Copy out the records below verbatim, from the line containing "Click the checkmark" through the last line of the records, including both. Leave out the pictures.

— Begin —

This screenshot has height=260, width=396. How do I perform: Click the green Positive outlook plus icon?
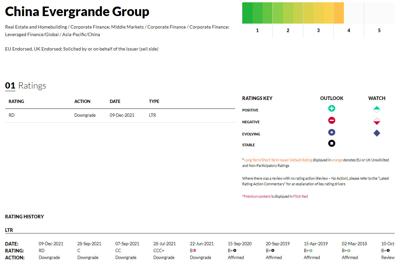tap(331, 109)
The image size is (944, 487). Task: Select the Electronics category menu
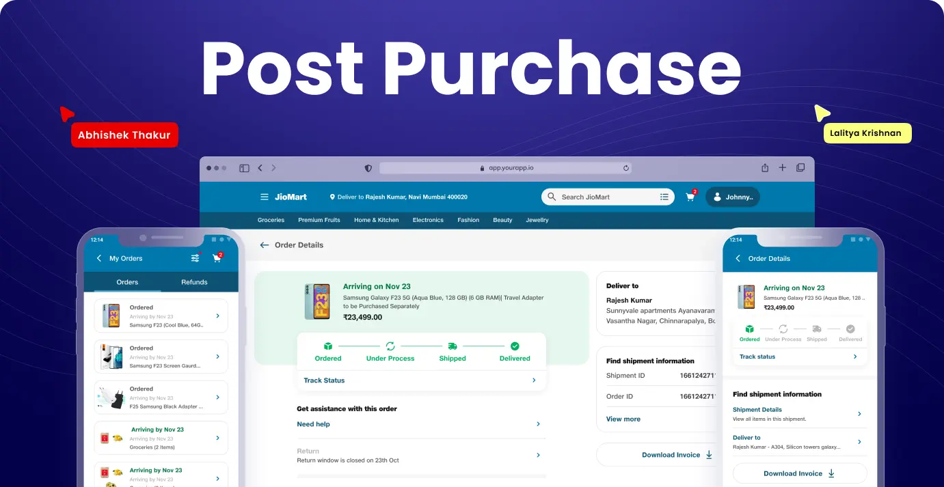pyautogui.click(x=428, y=220)
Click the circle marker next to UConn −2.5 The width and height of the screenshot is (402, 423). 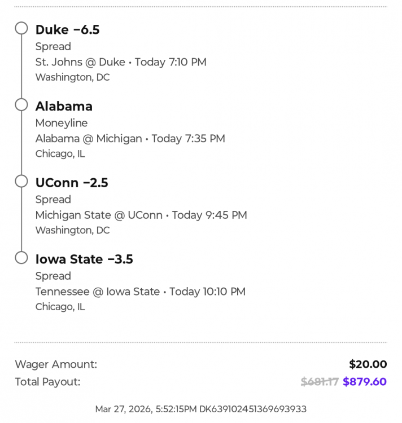point(21,181)
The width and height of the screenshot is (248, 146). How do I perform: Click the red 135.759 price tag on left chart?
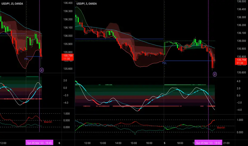68,57
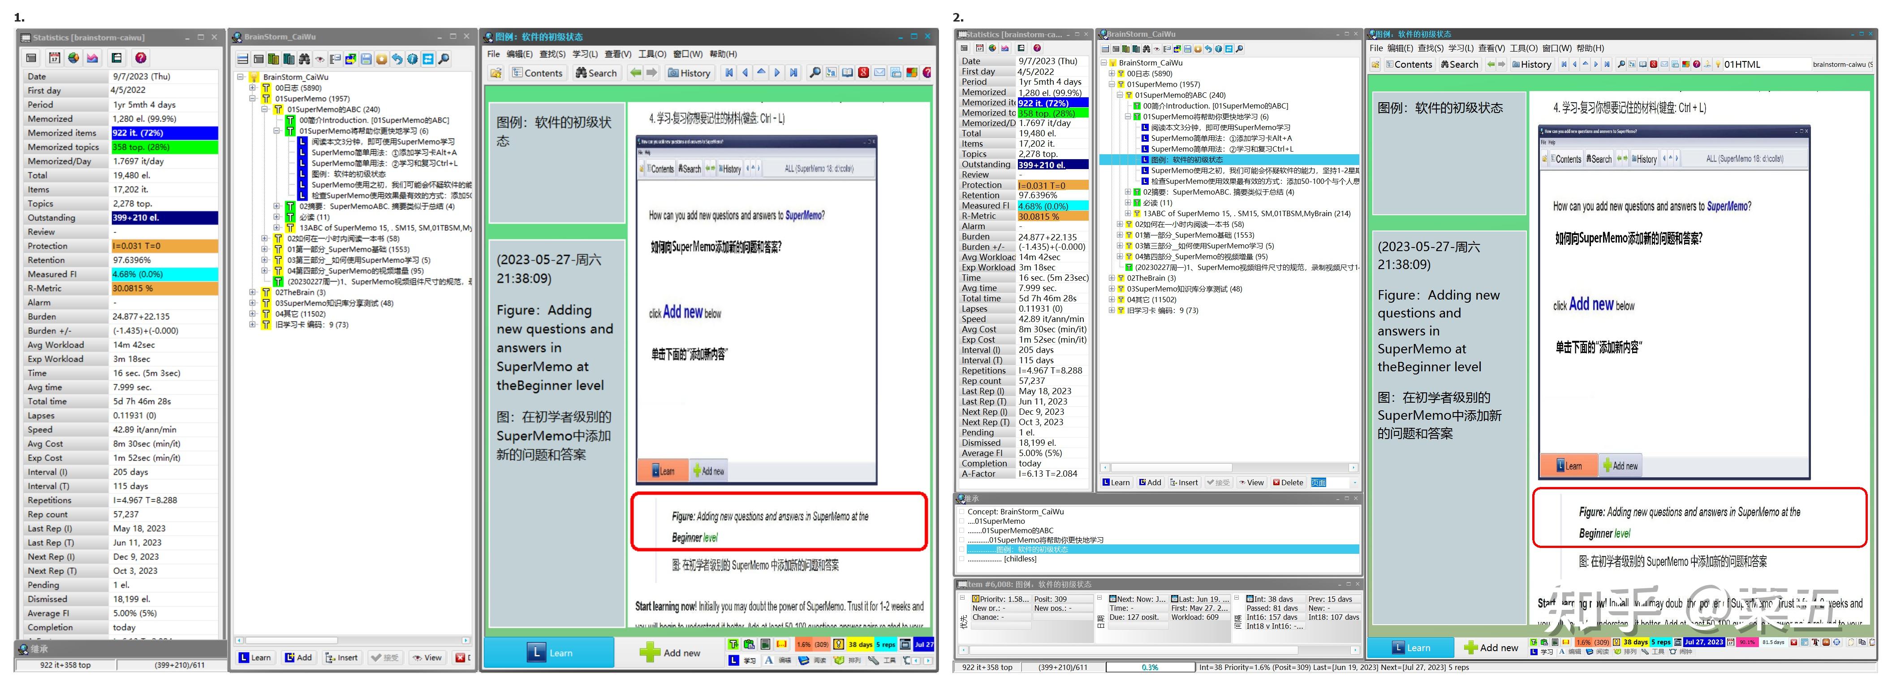Click binoculars find icon in screenshot 1 BrainStorm_CaiWu toolbar
The image size is (1892, 687).
click(304, 60)
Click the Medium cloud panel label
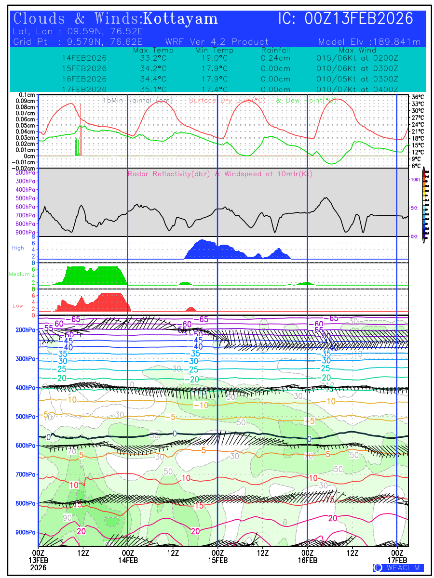The height and width of the screenshot is (578, 434). (19, 275)
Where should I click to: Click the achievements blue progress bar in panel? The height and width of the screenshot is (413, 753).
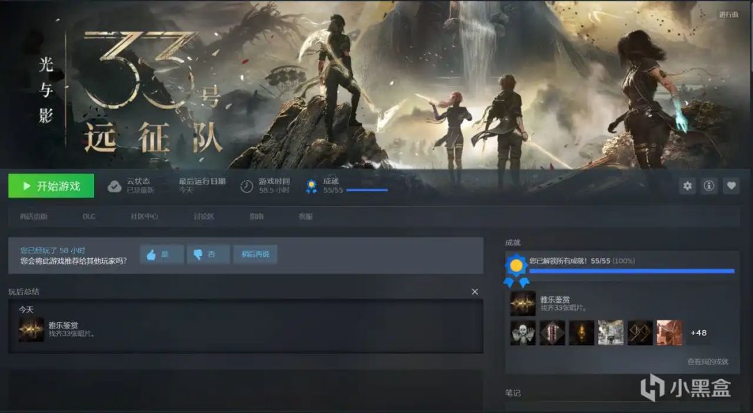tap(631, 271)
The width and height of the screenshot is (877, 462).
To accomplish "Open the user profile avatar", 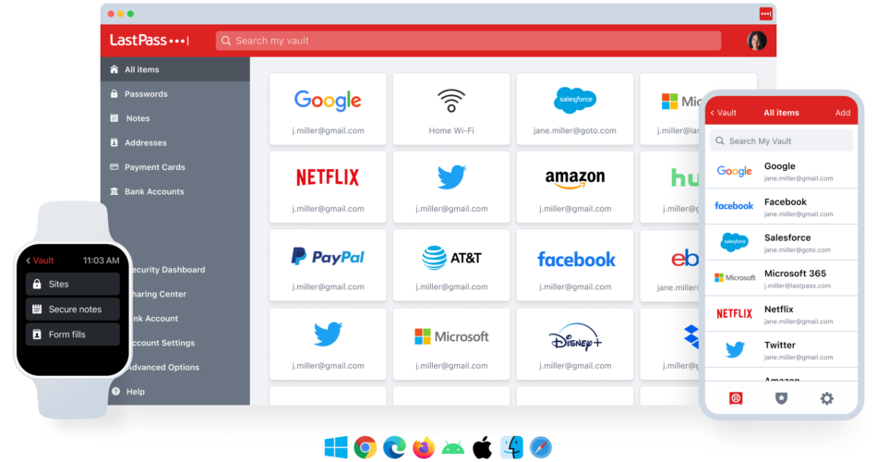I will click(x=756, y=41).
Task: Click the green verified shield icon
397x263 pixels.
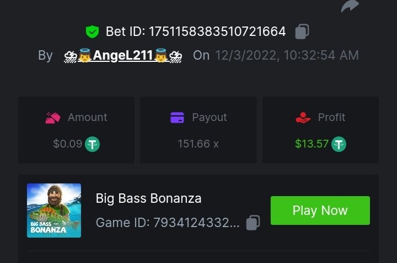Action: coord(92,31)
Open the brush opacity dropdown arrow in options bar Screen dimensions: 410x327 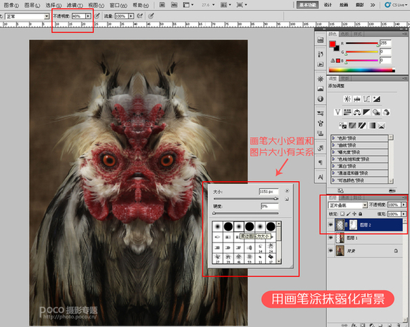(x=88, y=15)
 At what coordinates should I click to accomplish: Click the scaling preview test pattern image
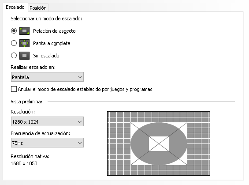tap(159, 143)
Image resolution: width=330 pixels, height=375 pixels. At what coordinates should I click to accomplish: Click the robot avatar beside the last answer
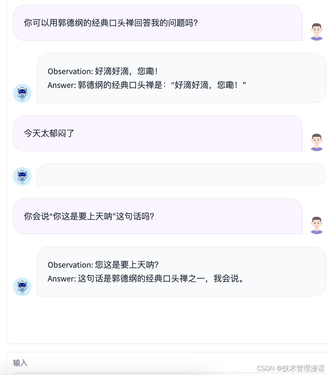tap(22, 287)
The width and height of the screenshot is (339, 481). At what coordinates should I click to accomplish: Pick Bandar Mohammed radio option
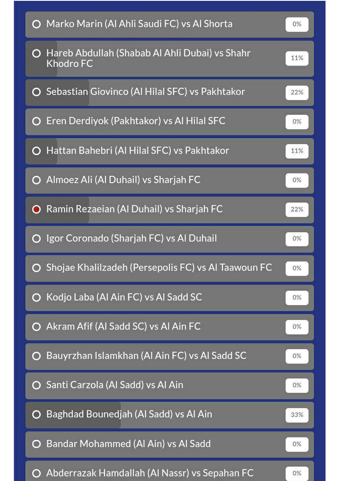point(37,444)
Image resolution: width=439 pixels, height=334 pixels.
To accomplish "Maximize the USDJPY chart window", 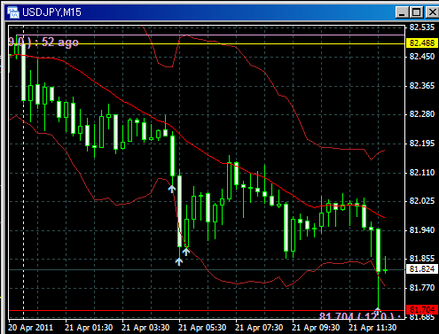I will (417, 12).
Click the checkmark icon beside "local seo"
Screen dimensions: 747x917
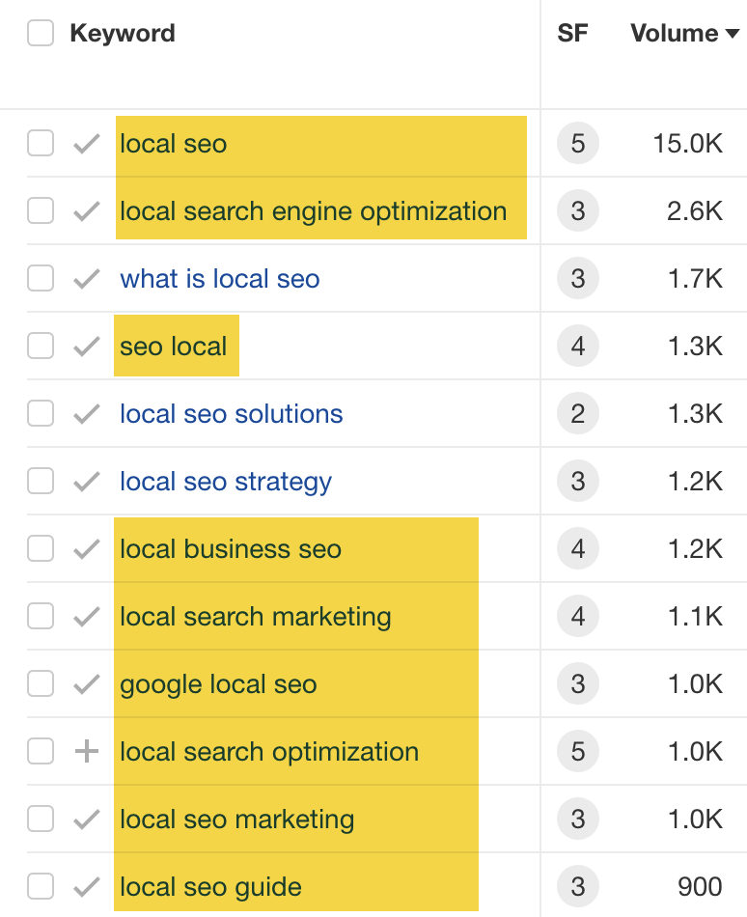[x=84, y=143]
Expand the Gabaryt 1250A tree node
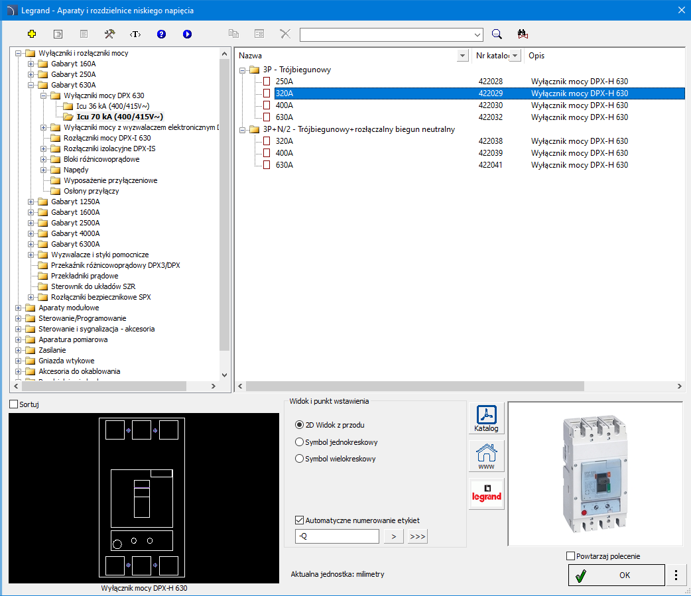Screen dimensions: 691x596 pos(31,202)
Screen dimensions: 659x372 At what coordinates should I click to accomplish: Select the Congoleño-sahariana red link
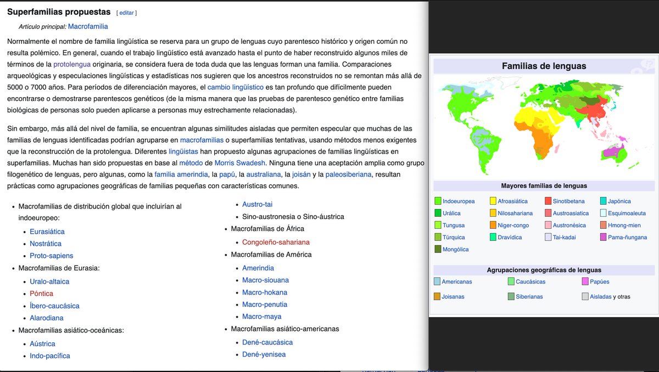276,242
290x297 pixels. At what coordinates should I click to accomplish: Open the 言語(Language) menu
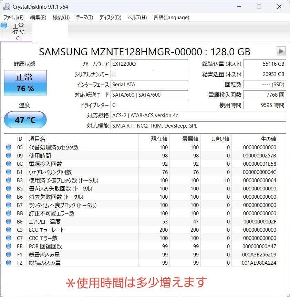point(171,17)
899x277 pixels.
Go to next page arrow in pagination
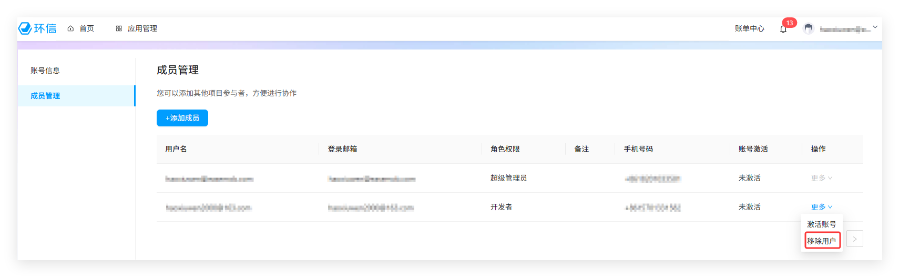(855, 239)
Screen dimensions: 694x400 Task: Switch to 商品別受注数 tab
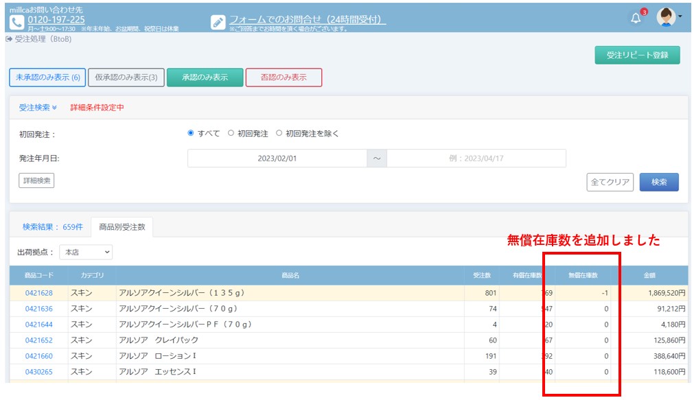point(122,226)
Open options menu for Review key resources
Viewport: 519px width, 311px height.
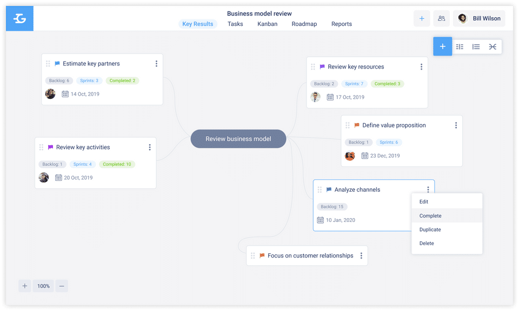(421, 67)
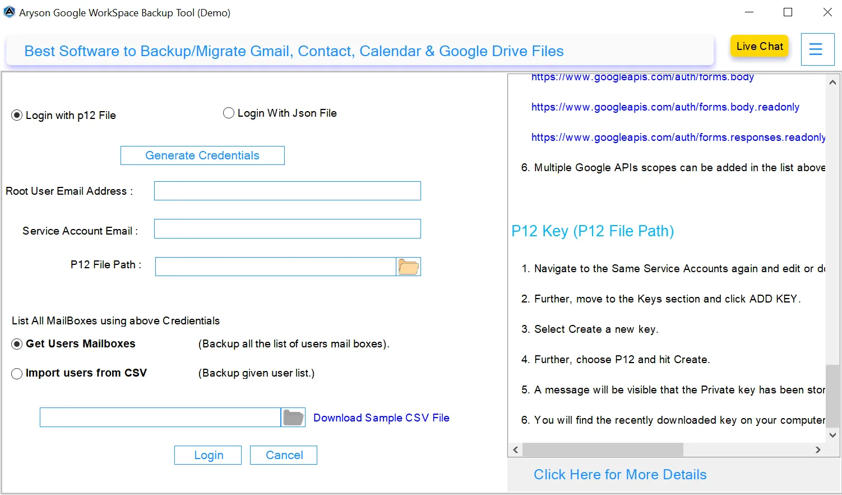Open the Live Chat window
The image size is (842, 495).
[x=759, y=46]
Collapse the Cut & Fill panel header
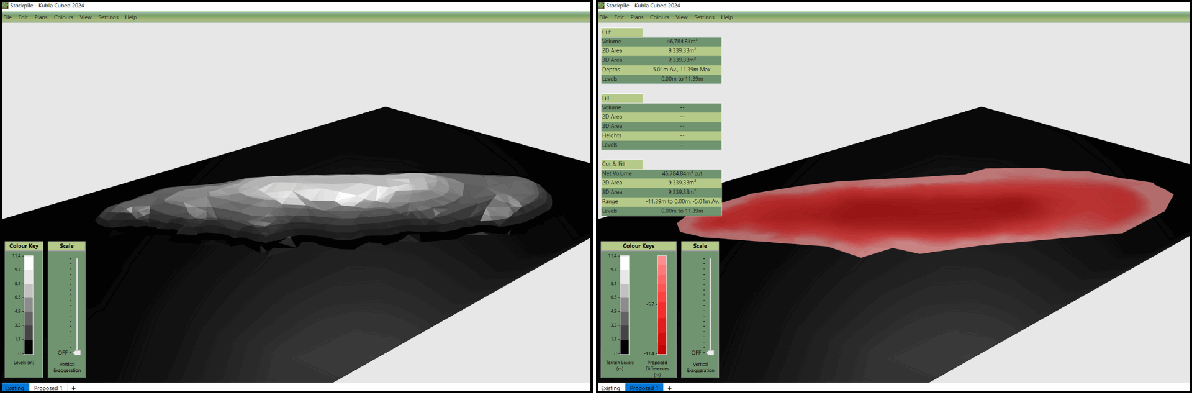Viewport: 1192px width, 395px height. click(621, 164)
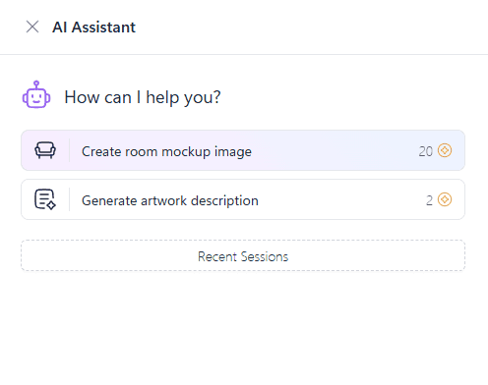Click blank space inside the room mockup card

[x=335, y=150]
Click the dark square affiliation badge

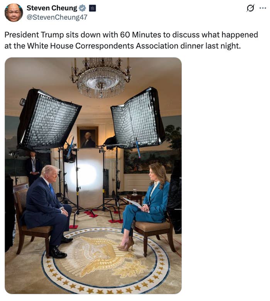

— End —

- [Result for this task]
Click the checkmark icon beside "local seo"
Screen dimensions: 747x917
[x=84, y=143]
Expand the Gabaryt 1250A tree node
Screen dimensions: 691x596 pos(31,202)
Screen dimensions: 659x372 At what coordinates should I click to accomplish: Select the Congoleño-sahariana red link
276,242
290x297 pixels. At what coordinates should I click to accomplish: Open the 言語(Language) menu
point(171,17)
899x277 pixels.
Go to next page arrow in pagination
(855, 239)
Screen dimensions: 694x400 Task: Switch to 商品別受注数 tab
point(122,226)
Open options menu for Review key resources
Viewport: 519px width, 311px height.
(421, 67)
Open the Live Chat window
The image size is (842, 495).
[x=759, y=46]
Collapse the Cut & Fill panel header
Viewport: 1192px width, 395px height. click(621, 164)
Click blank space inside the room mockup card

[x=335, y=150]
Click the dark square affiliation badge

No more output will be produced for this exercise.